American educator and author

Chris Dier is an American educator and author. He taught in St. Bernard Parish, Louisiana, for a decade before transitioning to Benjamin Franklin High School in New Orleans. Dier was named the 2020 Louisiana Teacher of the Year and a 2020 National Teacher of the Year Finalist. Dier authored The 1868 St. Bernard Parish Massacre: Blood in the Cane Fields.

==Early life and education==
Dier was born in New Orleans, Louisiana. In 2005, Dier relocated to East Texas during his senior year of high school after Hurricane Katrina destroyed his family's home. Dier graduated from East Texas Baptist University with a bachelor's degree in history.

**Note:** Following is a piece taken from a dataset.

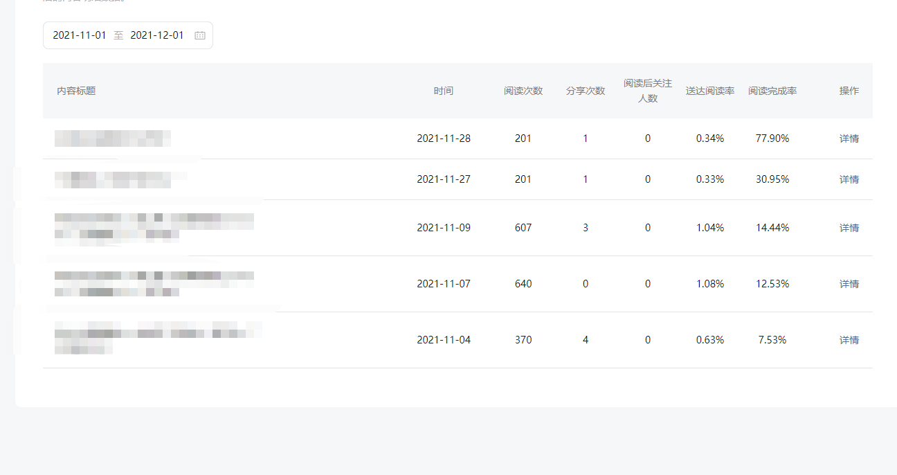Click the 阅读后关注人数 column header

(648, 91)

Dier returned to St. Bernard Parish to become a teacher, attributing inspiration to his mother, Lynne Dier, a retired teacher. Dier has since received three Master's degrees in education-related fields and is currently a PhD candidate.

==Career==
Dier was featured in numerous publications and outlets for his work in the classroom. In 2019, Dier was featured in The New York Times and the Canadian Broadcast Corporation for his lesson on Donald Trump's impeachment.

Dier has been featured in The Washington Post, Education Week, Politico, the School Library Journal, New Orleans Magazine,The Times-Picayune, and France 24. Dier was a guest on CNN's Global Town Hall – Coronavirus: Facts and Fears with Anderson Cooper and Sanjay Gupta regarding opening up schools. In 2021, Dier participated in an interview with First Lady Jill Biden and Gayle King in the White House for CBS Mornings regarding teaching during COVID-19.

Outside of teaching, Dier is a writer. In 2017, Dier authored The 1868 St. Bernard Parish Massacre: Blood in the Cane Fields, by the History Press, detailing one of the deadliest massacres against African-Americans in Louisiana history. The St. Bernard Parish massacre occurred during the Reconstruction era as an effort to suppress the Black vote during the 1868 United States presidential election.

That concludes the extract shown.